I was really hoping to do a happy post today, but instead I just can't stop crying. We just got an update on Stephen.
(Stephen and Brent at St. Jude's...he adores his Daddy)
(Movie night at St. Jude's...he LOOOOVED that popcorn! The nurses adore him and even brought him bags of popcorn from home!)
Deep breath...grab some Kleenex.
They did a spinal tap on Stephen a few days ago because in his latest MRI parts of the brain are lighting up that aren't supposed to. Which could mean two things, the cancer is spreading OR there is an infection going on. There is some sort of bacteria growing in the culture from Stephen's spinal tap. The bacteria has taken a long time to grow, so it isn't your normal meningitis. AND they have found that numerous tumor cells have spread, so both of their fears have come true. :(
Because the cancer is spreading, Stephen has now been classified as a high risk patient and will receive the higher doses of radiation and chemotherapy. However, they had wanted to wait to start treatments until AFTER he is feeling a little better and stronger....but with this new mystery bacteria they're not sure what to do.

#### WHAT TO PRODUCE
Translate this sentence from the post into Spanish: "Because the cancer is spreading, Stephen has now been classified as a high risk patient and will receive the higher doses of radiation and chemotherapy." The items after this post come from an unrelated source.

#### SOURCE MATERIAL
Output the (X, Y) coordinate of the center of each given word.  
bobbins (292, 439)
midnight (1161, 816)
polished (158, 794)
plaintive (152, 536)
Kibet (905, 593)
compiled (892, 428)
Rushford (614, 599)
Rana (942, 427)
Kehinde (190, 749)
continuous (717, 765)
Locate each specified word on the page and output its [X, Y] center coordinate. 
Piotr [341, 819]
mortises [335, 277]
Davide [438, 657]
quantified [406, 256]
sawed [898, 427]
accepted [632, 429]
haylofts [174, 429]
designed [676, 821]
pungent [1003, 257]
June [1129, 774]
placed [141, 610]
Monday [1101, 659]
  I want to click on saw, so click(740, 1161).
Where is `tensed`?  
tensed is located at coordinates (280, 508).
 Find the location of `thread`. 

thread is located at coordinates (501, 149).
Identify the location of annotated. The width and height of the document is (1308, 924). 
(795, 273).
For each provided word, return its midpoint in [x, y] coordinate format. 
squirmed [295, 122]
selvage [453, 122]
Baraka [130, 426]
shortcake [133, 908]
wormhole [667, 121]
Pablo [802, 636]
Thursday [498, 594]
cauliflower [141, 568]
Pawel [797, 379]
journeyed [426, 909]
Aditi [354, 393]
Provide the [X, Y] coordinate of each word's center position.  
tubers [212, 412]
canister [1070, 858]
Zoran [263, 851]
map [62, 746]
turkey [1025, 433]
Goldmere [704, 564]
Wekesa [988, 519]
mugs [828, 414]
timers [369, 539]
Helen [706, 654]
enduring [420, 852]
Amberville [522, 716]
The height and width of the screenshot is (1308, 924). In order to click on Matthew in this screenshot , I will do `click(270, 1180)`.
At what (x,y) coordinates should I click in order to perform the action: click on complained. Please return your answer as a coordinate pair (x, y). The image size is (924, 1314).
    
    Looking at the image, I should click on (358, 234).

#### WRITTEN REPLY
Como el cáncer se está extendiendo, Stephen ahora ha sido clasificado como paciente de alto riesgo y recibirá las dosis más altas de radiación y quimioterapia.